Even scientist-experts in such matters as human behavior and cultural fitness require long observations and extensive testing - and even they will tell you that they are often wrong.

Candidates who perform best with such questions are simply able to give us answers we want to hear.

3) In technical professions managers confuse communication skills with technical abilities and knowledge. That is, some of the best developers I knew did not have good communication skills.

4) This is the age of an empowerment and collaboration where individual performance becomes less important. Individual performance still matters, but the collaboration does not get enough focus on the interviews.

5) Many highly qualified people do not perform well in a setting of an interview.

6) Many times I hired people who could not answer any of my questions, and they all did very well. I saw a potential in each one of them. See my related article - Hire people who FAIL interviews.

I am not for abolishing interviews altogether. I am for completely overhauling the process.

Suggestions:

1) For senior candidates reverse the process, let them interview you and then produce a plan for the next 30-90-180 days - if they are being considered for a management position.

If they are a technical person - let them produce a diagram. Let them point out to you problems and alternatives with your set-up.

You should allow them to question you over email as a homework. I do not believe in limiting interactions to short periods of time during an interview. That's not how we work. Why should interview be any different ?

2) In fact, do it for other candidates as well - let them interview you, and see what kind of questions they ask and how quickly they can ascertain how things work in your organisation.

Focus your attention on the potential of the candidate to come up to speed fast.

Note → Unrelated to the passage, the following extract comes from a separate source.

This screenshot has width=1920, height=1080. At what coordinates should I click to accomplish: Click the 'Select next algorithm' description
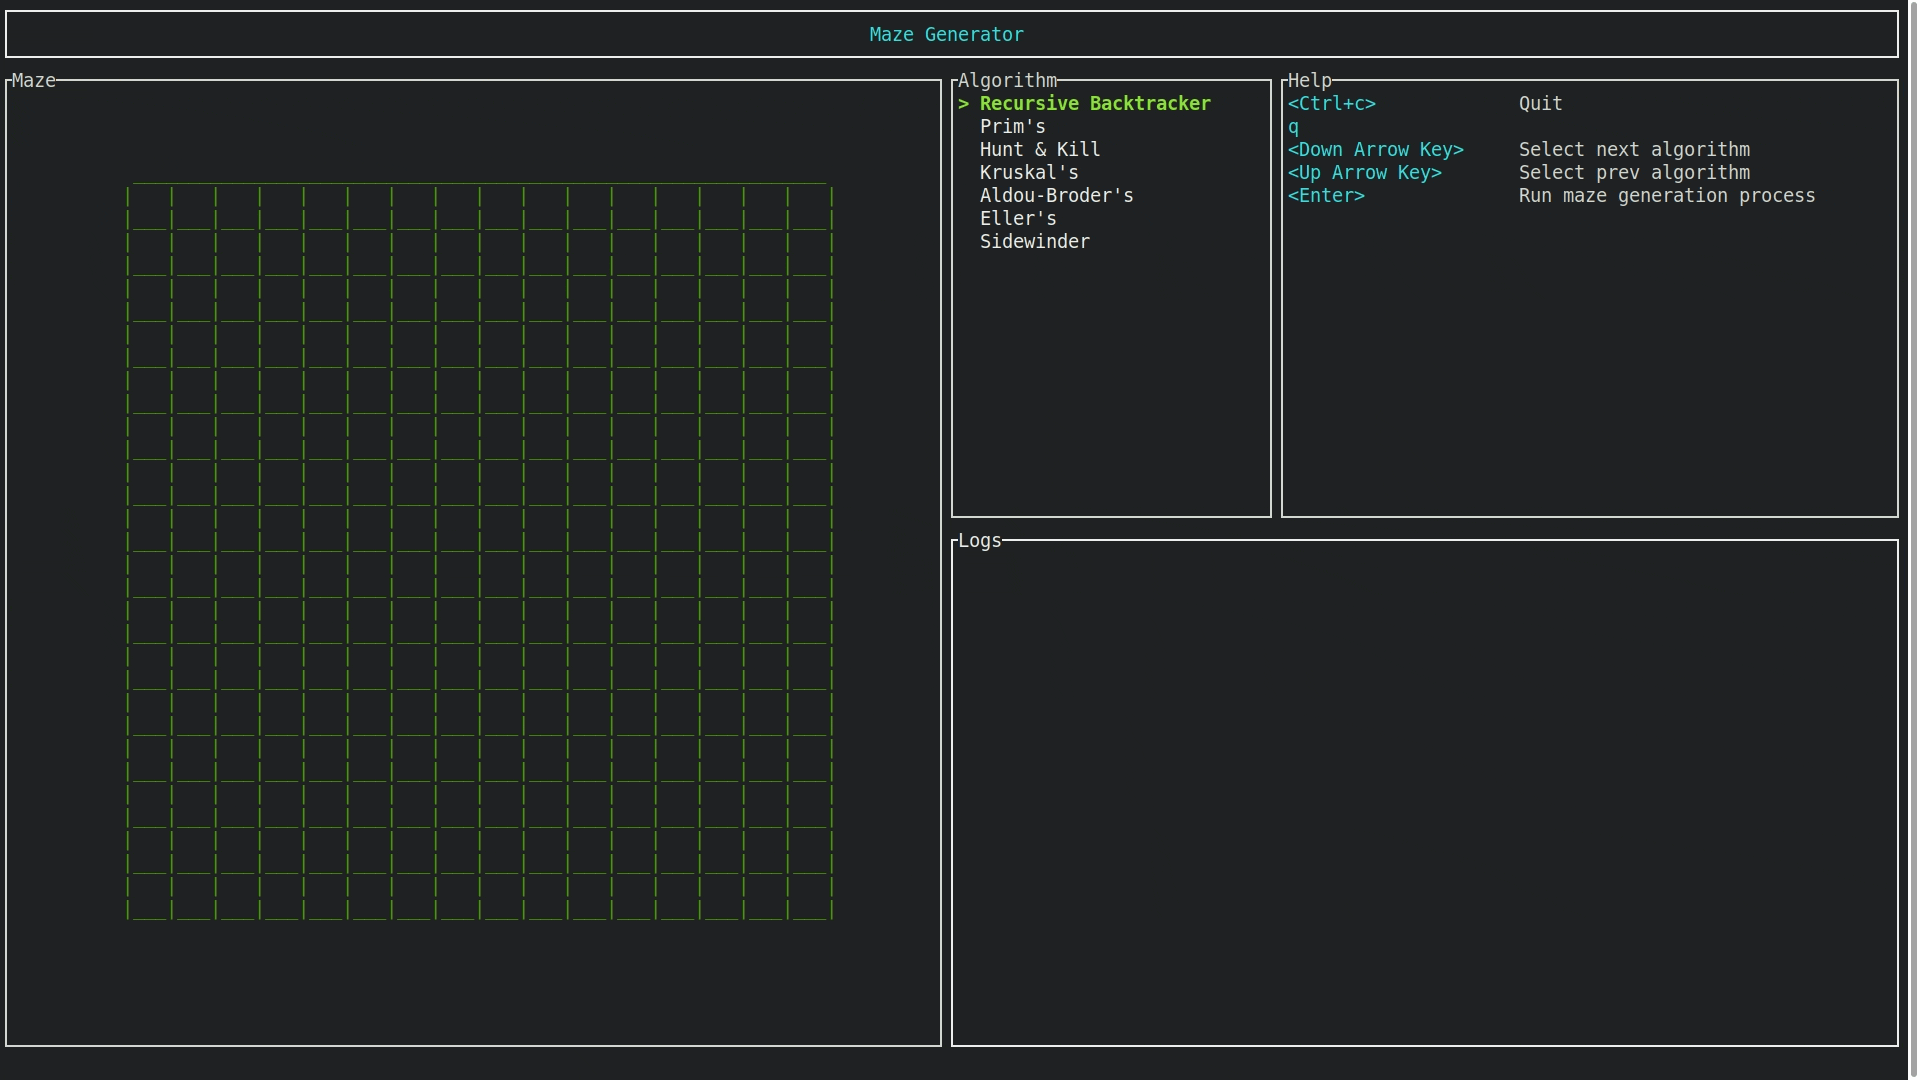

Some of that will be evident from the questions they ask you and conclusions they draw. Some will be evident from the resume - what was the speed with each they applied a newly acquired skill to a real project.

3) Abolish a long sequence of short interviews with lots of people interviewing a candidate.

Interviewing is not speed dating.

The expectation that your interviewers can form a qualified opinion based on 30 mins interviews is very flawed. Even a skill can not be verified that quickly - unless you are hiring burger flippers.

But more importantly, you are looking for a potential in a candidate - not just skills.

4) Give strong preference to practical questions. Ask the candidate to write a little project plan, or a piece of computer code, or make a sales call to one of your employees. Or something like that:


5) Abolish cultural fit and personality type questions. Unless of course we want to stack up our ranks with people who give us answers we want to hear.

Cultural fit is important but - firstly -it is impossible to determine based on a short interaction. Secondly, even if it was possible to measure, it totally discounts the candidate's ability to adopt to a new culture.

6) A little secret to my career success. I always hired people who were smarter than me. In my case finding such people was very easy.

Do not be afraid to hire overqualified people either. You want the best.

7) Above all, please give everyone a chance. Please, please do not set your selection criteria too narrow.